• Passage to read
--- --- ---
Israel/Palestine in British Politics

  • British foreign policy is to reach out more to Gulf States in order to secure better diplomatic and trade ties. Whitehall officials say the implications of this mean that Britain had to ‘take on board’ Arab foreign policy goals, although William Hague later stated that the development will not be at ‘the expense of Israel or anyone else’.
  • The Jewish Chronicle reported that one of British Jewry’s most senior leaders, Mick Davis, this week shattered a ‘longstanding taboo’ by publicly criticising Israeli Prime Minister Benjamin Netanyahu over the peace process.
  • Chancellor of the Exchequer George Osborne gave a speech to the Board of Deputies of British Jews 250th anniversary dinner. As well as giving the standard Conservative line on Universal Jurisdiction, Osborne described the UK as ‘candid friend’ of Israel. The JC took this in a positive light, but neither MEMO nor Melanie Phillips were impressed, the latter deciding that ‘Britain is now a false friend of Israel — and stands as a result on the wrong side of history’.

Parliamentary Questions

Israel and Palestine

  • Human Rights groups have responded to the outcome of the case in which Israeli soldiers who used a boy as a human shield escaped jail. Gerard Horton, a spokesman in the West Bank for Geneva-based rights group Defence for Children International (DCI), described the sentence as “unbelievable.”
  • The Israeli parliament approved legislation that requires any peace deal involving withdrawal by Israel from annexed territory in East Jerusalem or the Golan Heights to be ratified by national referendum.
--- --- ---
• Written task
Copy out the passage on Israel/Palestine in British politics, starting with "Israel/Palestine in British" and going on through "or anyone else’.", with "Whitehall officials" changed to "government officials".

• Source material
--- --- ---
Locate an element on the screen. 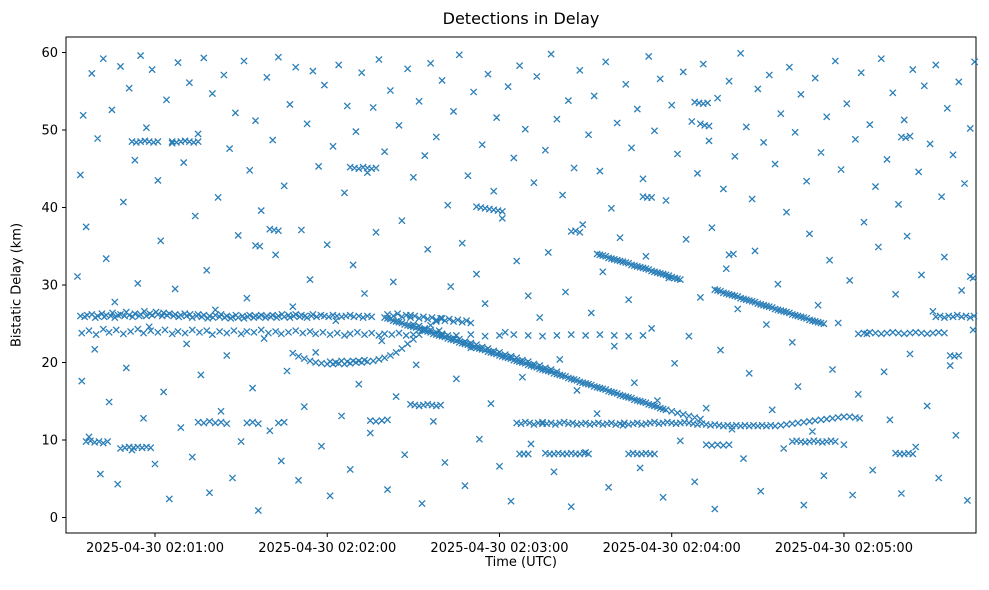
--- --- ---
• Output for this task
Israel/Palestine in British Politics

  • British foreign policy is to reach out more to Gulf States in order to secure better diplomatic and trade ties. government officials say the implications of this mean that Britain had to ‘take on board’ Arab foreign policy goals, although William Hague later stated that the development will not be at ‘the expense of Israel or anyone else’.